Items from a dataset:
# # #
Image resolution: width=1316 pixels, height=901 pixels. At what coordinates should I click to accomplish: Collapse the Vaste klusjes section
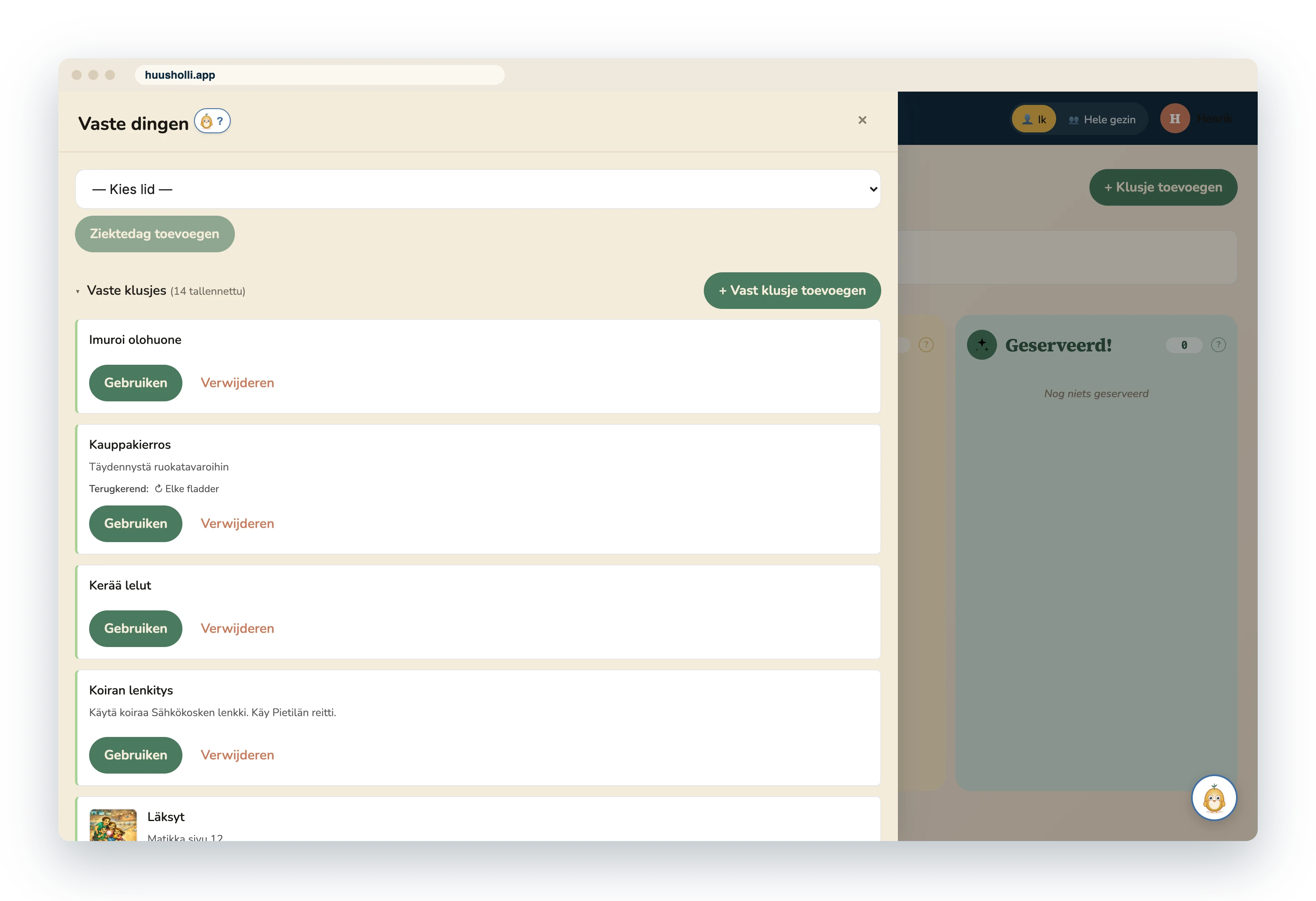(77, 291)
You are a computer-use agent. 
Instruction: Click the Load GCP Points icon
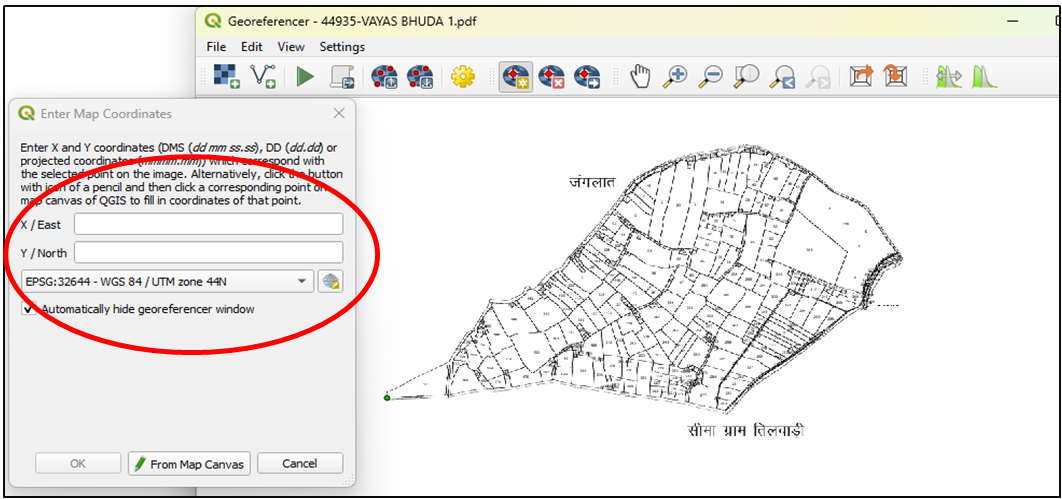coord(384,77)
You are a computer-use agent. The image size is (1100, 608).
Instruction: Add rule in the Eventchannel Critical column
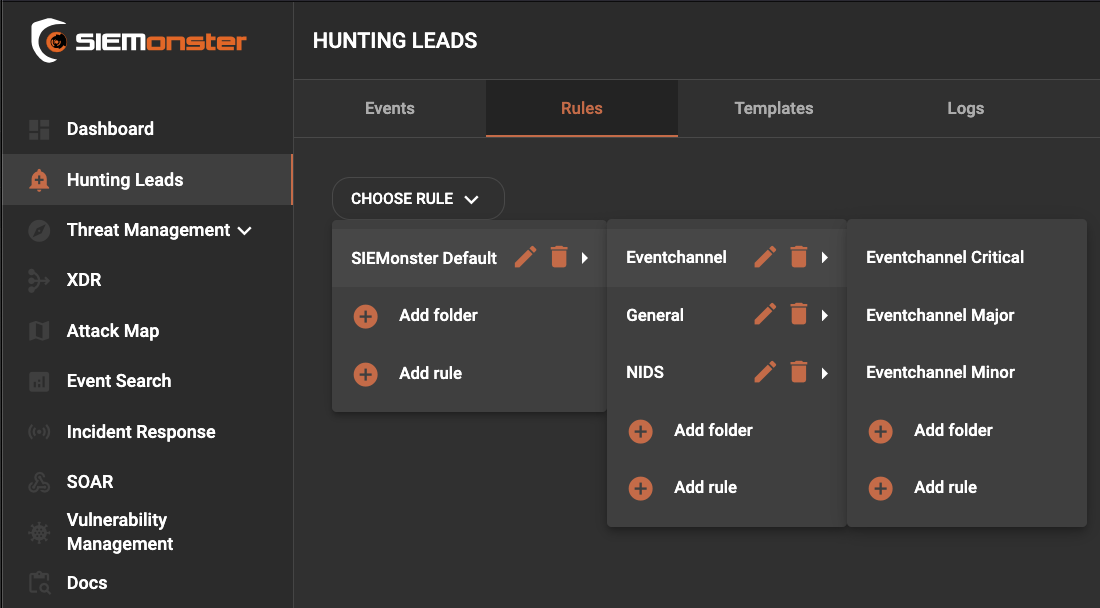pyautogui.click(x=945, y=488)
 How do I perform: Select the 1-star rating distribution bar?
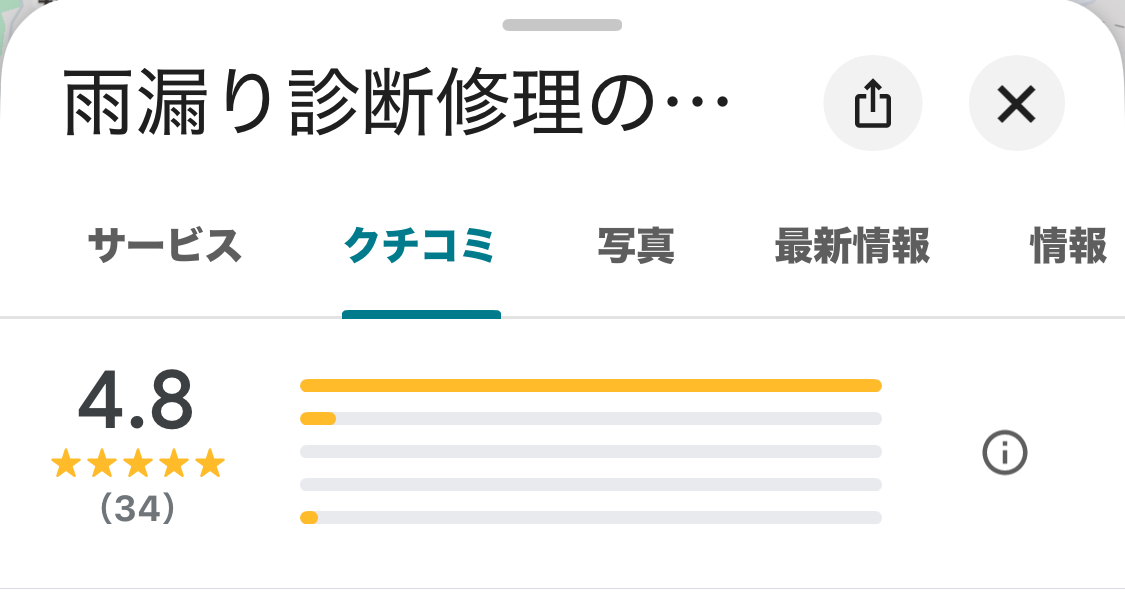(x=590, y=517)
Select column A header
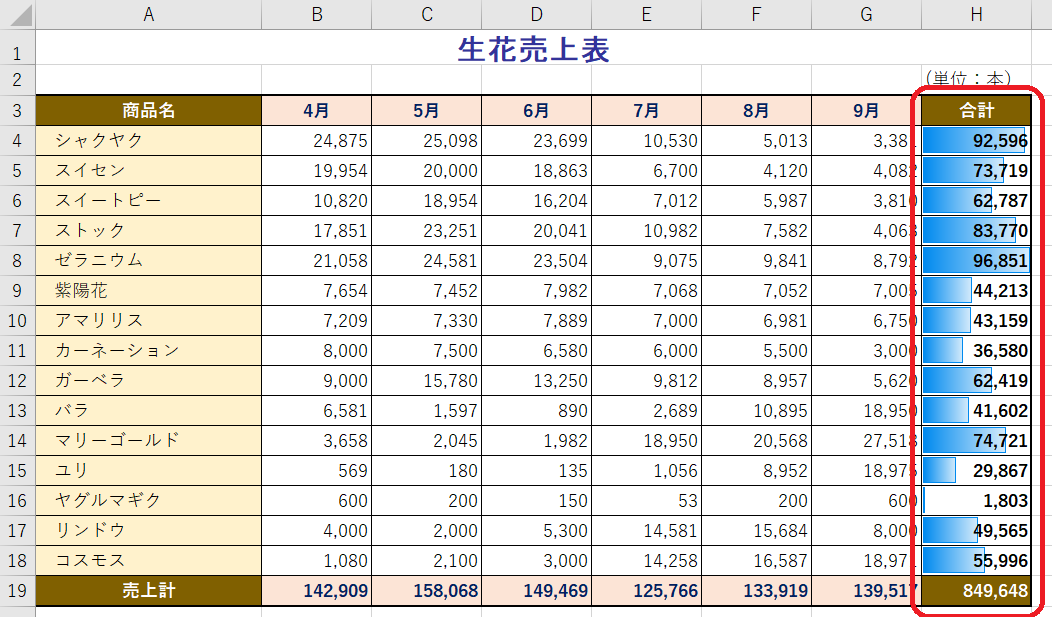This screenshot has width=1052, height=617. [x=149, y=15]
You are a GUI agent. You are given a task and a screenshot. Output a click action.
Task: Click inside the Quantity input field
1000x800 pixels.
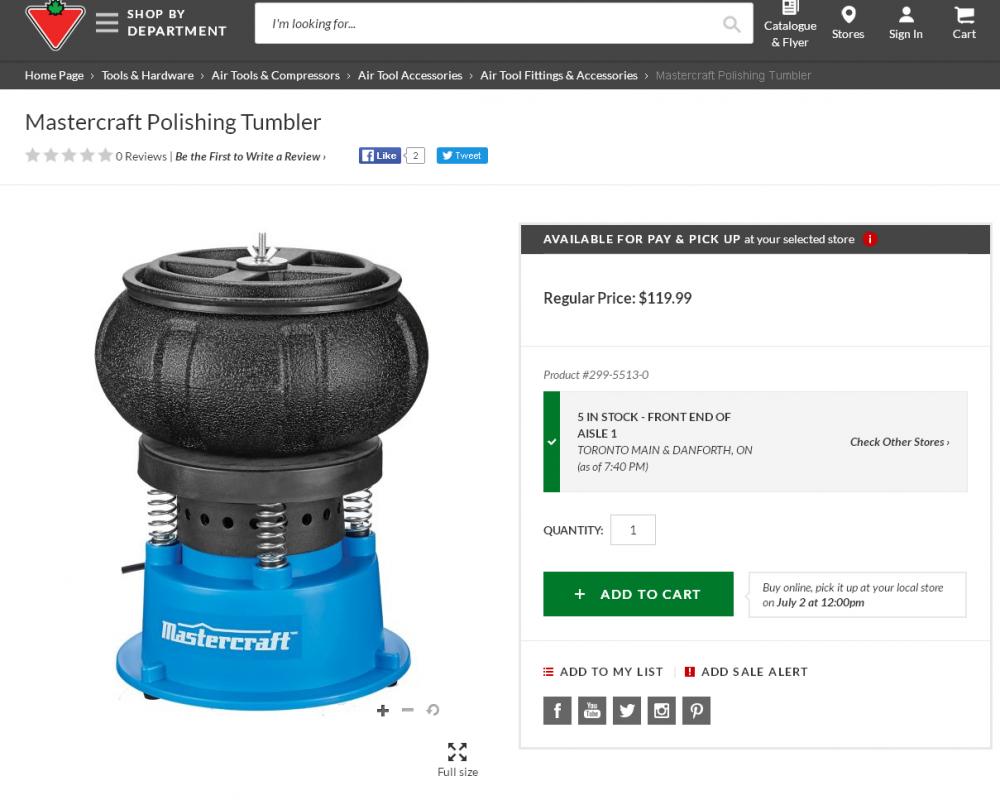pos(632,530)
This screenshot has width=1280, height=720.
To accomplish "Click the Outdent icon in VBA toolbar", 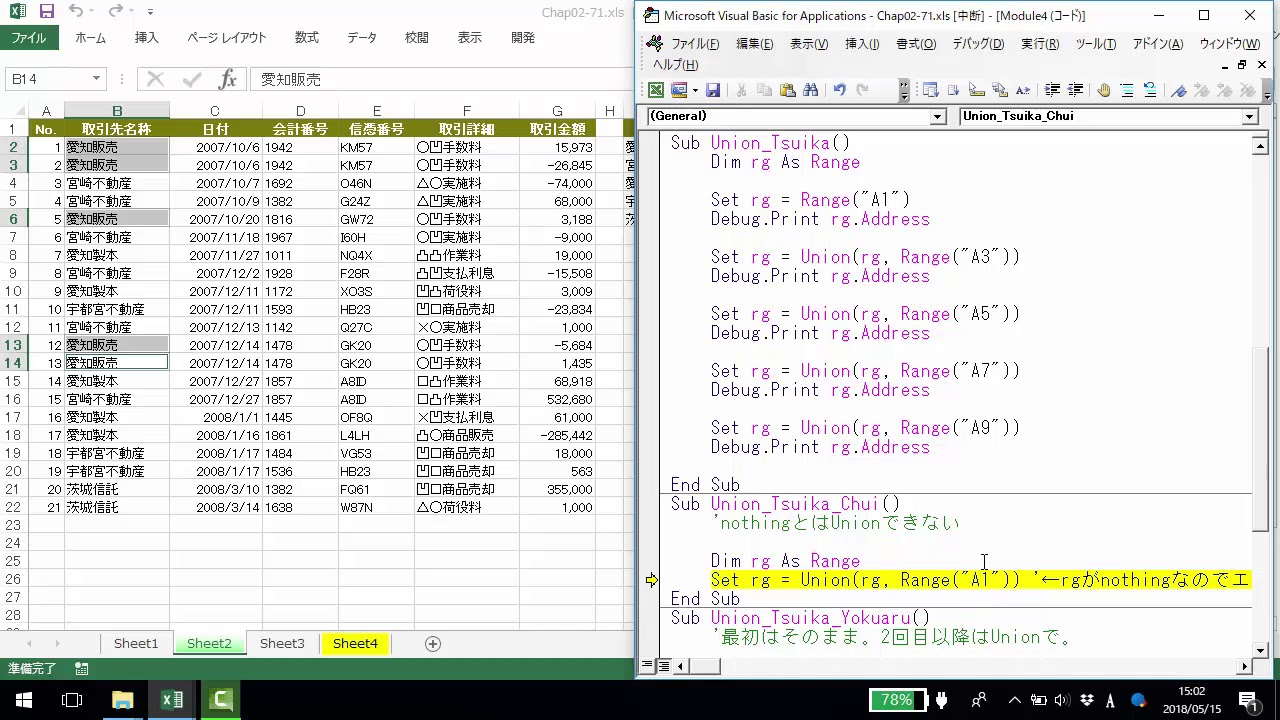I will (x=1076, y=90).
# # #
Among the entries above, how many lines include the word "agent"? Give the number with no comment.

_The completed task:_ 3